We took our 17 week old puppy, Trader, to his first show today (just to look - entered Not For Competition) and the judge kindly agreed to go over him for us. He looks like he's going to be a natural!
































































Mick


----------



## Jen26 (Apr 22, 2008)

hes lovely


----------



## canuckjill (Jun 25, 2008)

He does look like a natural.

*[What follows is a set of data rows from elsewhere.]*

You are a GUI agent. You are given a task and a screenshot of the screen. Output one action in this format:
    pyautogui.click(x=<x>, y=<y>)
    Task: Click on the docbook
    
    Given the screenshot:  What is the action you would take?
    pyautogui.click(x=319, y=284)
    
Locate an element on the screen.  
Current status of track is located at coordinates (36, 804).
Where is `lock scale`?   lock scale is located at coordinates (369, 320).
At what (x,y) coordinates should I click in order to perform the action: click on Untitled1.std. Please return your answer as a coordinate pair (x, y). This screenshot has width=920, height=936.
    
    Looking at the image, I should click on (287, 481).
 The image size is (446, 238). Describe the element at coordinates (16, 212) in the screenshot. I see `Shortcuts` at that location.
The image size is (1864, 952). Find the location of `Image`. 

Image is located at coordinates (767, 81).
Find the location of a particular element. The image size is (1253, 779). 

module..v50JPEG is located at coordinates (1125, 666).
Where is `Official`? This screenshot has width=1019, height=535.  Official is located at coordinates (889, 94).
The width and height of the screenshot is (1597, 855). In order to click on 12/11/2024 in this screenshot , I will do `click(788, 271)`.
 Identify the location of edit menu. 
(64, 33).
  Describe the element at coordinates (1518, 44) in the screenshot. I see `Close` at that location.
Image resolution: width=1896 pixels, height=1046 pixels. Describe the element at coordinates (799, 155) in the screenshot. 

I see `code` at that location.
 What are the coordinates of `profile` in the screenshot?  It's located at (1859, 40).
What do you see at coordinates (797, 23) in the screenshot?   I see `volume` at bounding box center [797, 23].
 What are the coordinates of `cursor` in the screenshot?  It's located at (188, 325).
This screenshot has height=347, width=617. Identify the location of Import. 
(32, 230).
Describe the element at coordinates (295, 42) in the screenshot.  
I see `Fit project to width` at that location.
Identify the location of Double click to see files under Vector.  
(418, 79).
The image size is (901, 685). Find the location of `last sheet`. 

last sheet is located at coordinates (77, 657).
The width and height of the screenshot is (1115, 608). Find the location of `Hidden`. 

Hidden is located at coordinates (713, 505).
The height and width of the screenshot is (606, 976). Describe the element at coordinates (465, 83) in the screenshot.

How beautiful he is...Jill


----------



## Fleur (Jul 19, 2008)

He's so hansome and well behaved.
Looks like you all had a great day.

xx - Sophie - xx


----------



## carol (Nov 2, 2007)

thats great, his a lovely pup


----------



## griffpan (Feb 2, 2008)

He's gorgeous, what a stunning coat, fab photos


----------



## Guest (Aug 4, 2008)

Wow he is really handsome, he does look like a natural. Well done for starting the show training early, it will really pay off


----------



## raindog (Jul 1, 2008)

We're hoping he's going to be a "chip off the old block!" - his dad, Ute, our French import boy has won 1 CC and 3 Best-in-Shows at Open Shows so far this year. This is his dad.....










Mick


----------



## Jo P (Dec 10, 2007)

OOOOOOOOOOooooooooooooooooooo he is gorgeous!!!


----------



## Guest (Aug 4, 2008)

Your little boy is such a star - you're right, he's a natural.  And as for his Dad - wow!  He's fabulous!


----------



## Natik (Mar 9, 2008)

U must be really proud as its a lovely dog u have


----------



## nici (Nov 10, 2007)

stunning


----------



## kian (Feb 22, 2008)

Beautiful dogs thank you for sharing


----------



## Krazycatlady (Jul 28, 2008)

trader is absolutly gorgeous!


----------



## Rosikus (Aug 10, 2008)

He's absolutely stunning, beautiful coat.

What did the judge say?


----------



## raindog (Jul 1, 2008)

She said he is the best constructed Sibe puppy she has seen in many years. So we were well pleased with that! Can't wait to get him out when he turns 6months!

Mick


----------



## sskmick (Feb 4, 2008)

I'm no judge (I know nothing really) but if you ask me he's got poise and dignity. He's a star in the making, I would say a real chip of the old block.

Sue


----------